Nina Marino is a criminal defense attorney specializing in complex white-collar litigation and is a partner in the firm of Kaplan Marino in Beverly Hills, CA.
The views expressed in this column are exclusively those of the authors and not the United States Department of Justice or the United States Attorney's Office for the District of Nevada.
For the past few months, Independent Counsel Kenneth Starr’s potential violations of grand jury secrecy have been in and out of the news.1 On the matter of punishment, little has been said except that Starr and his staff may be charged with contempt2 and face up to six months’ imprisonment.3 In fact, leaking by a prosecutor may constitute a felony under Title 18, punishable by up to five years in prison and a $250,000 fine.
Rule 6(e) functions to protect both the integrity of the investigative process and a defendant’s constitutional right to a fair trial.4 However, if a prosecutor purposely manipulates the rule’s veil of secrecy by leaking evidence to gain a tactical advantage, for self-enrichment, to cause embarrassment, or out of shear malice, then he has willfully misused grand jury information in a manner no court or jury should excuse.5 Because grand jury information is government property, its intentionally unauthorized use by a wayward prosecutor — no less than a grand juror6 or agent7 — could violate 18 U.S.C. § 641, which criminalizes the theft of any thing of value to the United States.
Conversion of Government Property
Section 641 punishes anyone who “knowingly converts to his use or the use of another, or without authority . . . any . . . thing of value to the United States. . . .” Any prosecution under this statute for leaking grand jury evidence raises at least three questions. First, whether the leaked material — matters occurring before the grand jury — constitute “any thing of value” to the United States. Second, whether leaking falls within § 641’s proscription against knowing conversions. Third, whether Rule 6(e)’s contempt provision serves as the exclusive remedy for policing breaches of grand jury secrecy.

**Exercise requirements**
Summarize the column on grand jury leaks in two sentences. You will not need the items to complete this work.

**Record list**
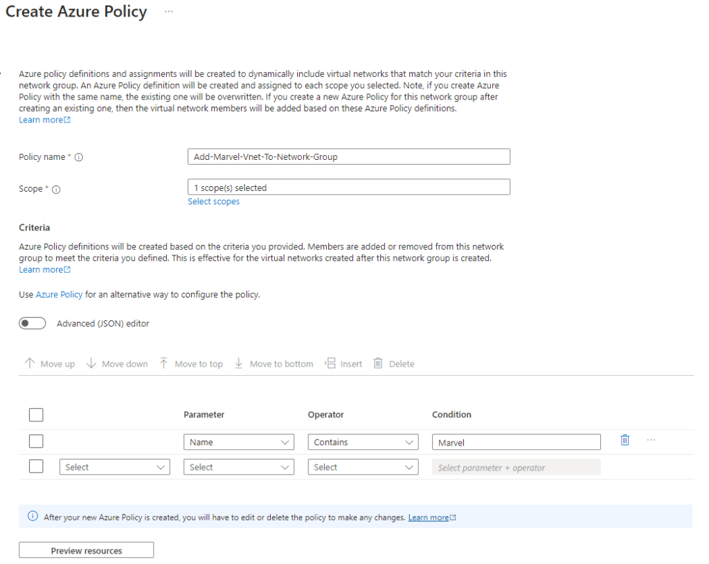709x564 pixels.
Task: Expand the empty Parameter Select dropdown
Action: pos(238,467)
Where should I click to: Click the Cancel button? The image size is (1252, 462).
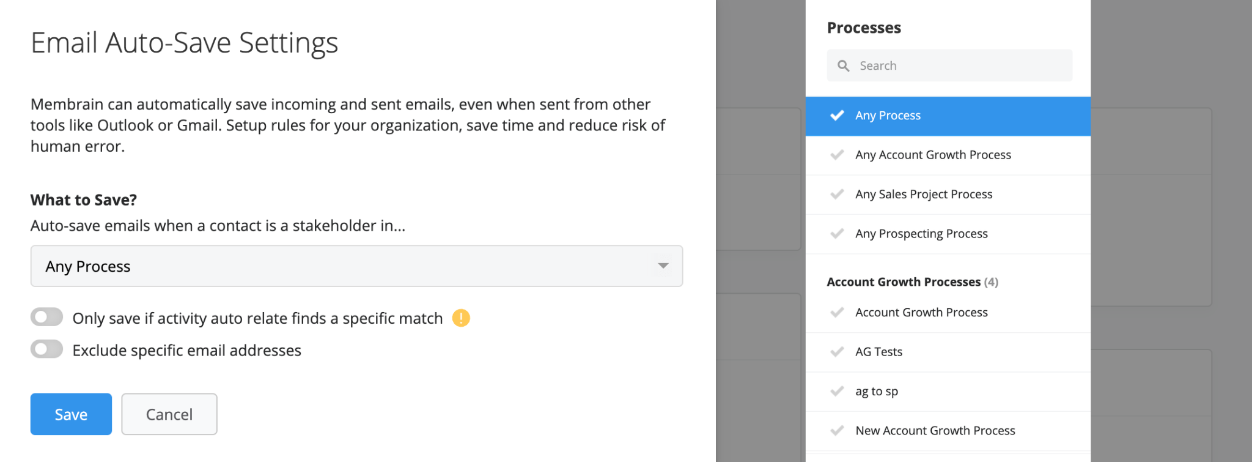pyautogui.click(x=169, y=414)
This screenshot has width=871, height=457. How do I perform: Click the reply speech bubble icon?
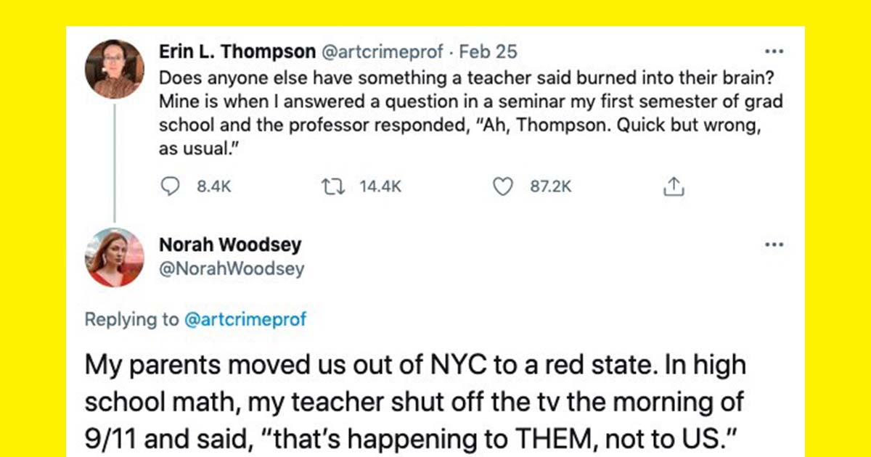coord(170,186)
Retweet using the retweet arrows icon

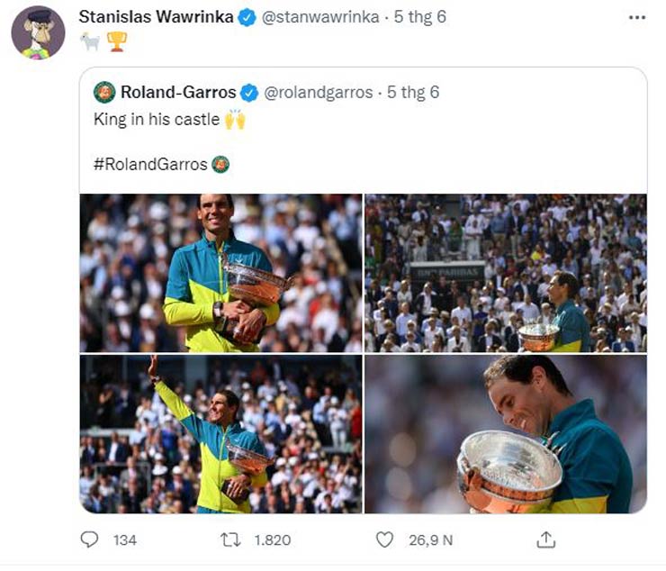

**Solution**
A prosecutor who leaks grand jury material may face not only contempt and up to six months' imprisonment but also a felony under Title 18, punishable by up to five years in prison and a $250,000 fine. This is because grand jury information is government property and its intentionally unauthorized use could violate 18 U.S.C. § 641, though such a prosecution raises at least three questions: whether the leaked material is a "thing of value" to the United States, whether leaking is a knowing conversion, and whether Rule 6(e)'s contempt provision is the exclusive remedy for breaches of grand jury secrecy.